2. La société [C] [N] a été immatriculée au registre du commerce et des sociétés le 15 juin 2016.

3. Un jugement du 16 février 2021 a mis la société [C] [N] en liquidation judiciaire, la société MJA, prise en la personne de Mme [F], étant désignée liquidateur.

4. Par une ordonnance du 23 avril 2021, le juge-commissaire a autorisé la cession du fonds de commerce de la société [C] [N] à M. [P].

Examen du moyen

Enoncé du moyen

5. Mme [A] fait grief à l'arrêt de dire que le bail qu'elle a conclu avec la société [C] [N] n'est pas entaché de nullité et de confirmer l'ordonnance ayant autorisé la vente de gré à gré du fonds de commerce dépendant de la liquidation judiciaire de cette société à M. [P], alors « qu'est nulle la convention conclue par une société en formation, dépourvue de la personnalité morale ; que seuls les actes conclus au nom d'une telle société peuvent être repris par celle-ci, après son immatriculation ; que dès lors, le bail commercial conclu par une société en formation et par ses associés fondateurs, lesquels n'ont pas indiqué agir au nom de celle-ci, est nul à l'égard de la société et ne peut être repris ; qu'en jugeant le contraire, la cour d'appel a violé les articles 1842 et 1843 du code civil et 210-6 du code de commerce. »

Réponse de la Cour

Vu les articles L. 210-6 et R. 210-6 du code de commerce :

6. Il résulte de ces textes que les sociétés commerciales jouissent de la personnalité morale à dater de leur immatriculation au registre du commerce et des sociétés.

Les personnes qui ont agi au nom ou pour le compte d'une société en formation avant qu'elle ait acquis la jouissance de la personnalité morale sont tenues solidairement et indéfiniment responsables des actes ainsi accomplis, à moins que la société, après avoir été régulièrement constituée et immatriculée, ne reprenne les engagements souscrits. Ces engagements sont alors réputés avoir été souscrits dès l'origine par la société.

7. La Cour de cassation juge depuis de nombreuses années que ne sont susceptibles d'être repris par la société après son immatriculation que les engagements expressément souscrits « au nom » (Com., 22 mai 2001, pourvoi n° 98-19.742 ; Com., 21 février 2012, pourvoi n° 10-27.630, Bull. 2012, IV, n° 49 ; Com., 13 novembre 2013, pourvoi n° 12-26.158) ou « pour le compte » (Com., 11 juin 2013, pourvoi n° 11-27.356 ; Com., 10 mars 2021, pourvoi n° 19-15.618) de la société en formation, et que sont nuls les actes passés « par » la société, même s'il ressort des mentions de l'acte ou des circonstances que l'intention des parties était que l'acte soit accompli en son nom ou pour son compte (3e Civ., 5 octobre 2011, pourvoi n° 09-72.855 ; Com., 21 février 2012, pourvoi n° 10-27.630, Bull. 2012, IV, n° 49 ; Com., 19 janvier 2022, pourvoi n° 20-13.719).

---+---

▶ _À faire_:
[A] Veuillez relever, dans l'extrait de l'arrêt, tous les numéros de pourvoi cités, chacun une seule fois, dans leur ordre de première apparition.
[B] D'après l'extrait de l'arrêt, à quelle date le juge-commissaire a-t-il autorisé la cession du fonds de commerce ?
Le matériel qui suit n'est pas nécessaire.

▶ _Données fournies_:
---+---

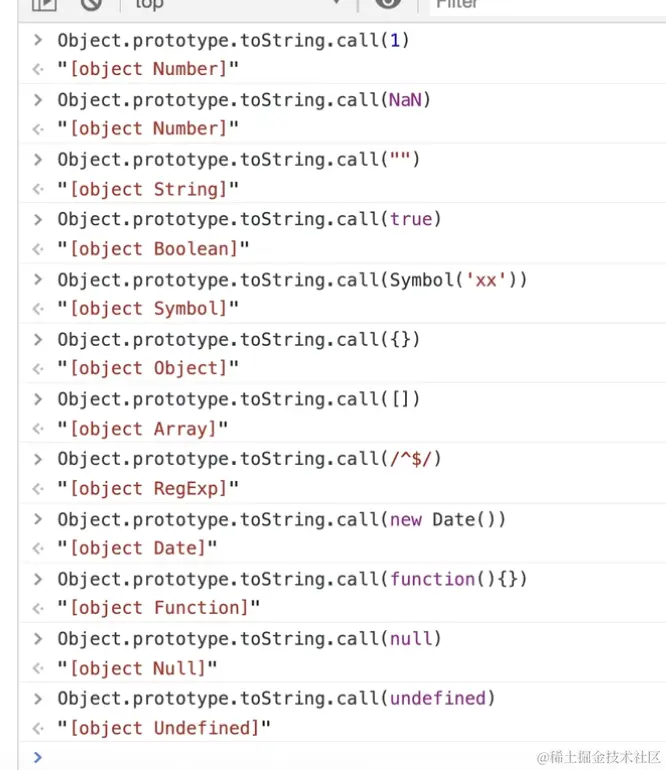Click the return arrow beside [object Null]
Viewport: 666px width, 770px height.
[x=38, y=668]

---+---

▶ _Résultats finaux_:
[A]
98-19.742
10-27.630
12-26.158
11-27.356
19-15.618
09-72.855
20-13.719

[B] Le 23 avril 2021.